:: Work task 1 ::
Answer these questions from the article on German fabricators:
(a) By what percentage did first-half 2020 production in Germany's steel and metal working industries fall on-year?
(b) What was the year-on-year production decline in April?
(c) During the 2009 financial crisis, how long did it take for optimism to recover?
:: Work task 2 ::
Pick up the article on German fabricators after its final sentence and continue writing it.

:: Source text ::
************

German fabricators regain optimism following initial pandemic shock

The economic impact of the coronavirus caused a -19.1% on-year drop in first-half-of-2020 production in Germany’s steel and metal working industries.

According to their association, Wirtschaftsverband Stahl- und Metallverarbeitung (WSM), the second quarter saw a relative recovery. While production in April was down -35.5% year-on-year, the difference by July had reduced to -16.7%, meaning a 25% rebound, WSM chief economist Holger Ade points out.

This development is also reflected in the sentiment of the member companies, whose expectations after a deep dive in April had returned to breakeven by the end of June, Kallanish hears. Ade notes that during the financial crisis in 2009, it took seven months before optimism recovered.

************

:: Data extract ::
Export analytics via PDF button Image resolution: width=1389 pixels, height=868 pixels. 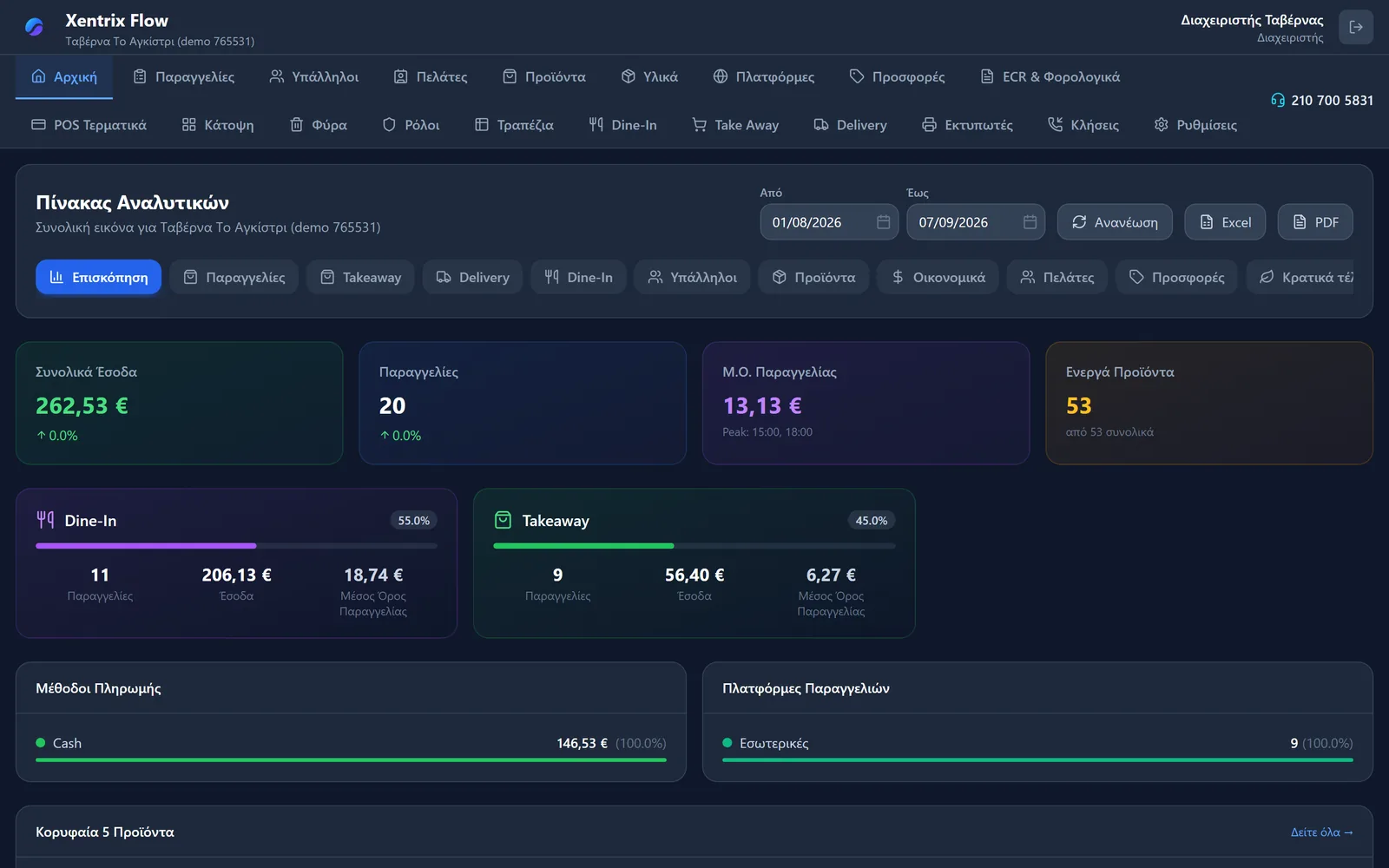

************

:: Final answer 1 ::
(a) -19.1%
(b) -35.5%
(c) Seven months

:: Final answer 2 ::
Utilisation at the companies, which had already dipped last year before the pandemic by 10 percentage points from 2018 to 78.1%, was at 68.7% in Q2. That figure is relatively high given the nearly complete temporary production stop at carmakers. WSM therefore believes the automotive lockdown has hit supplier firms with a delay, meaning inventories piled up in Q2 and production may have been kept low going forward.

For the full year, WSM expects an output drop of -12-15%. It emphasises that the dip in 2009 was considerably deeper, at -25%.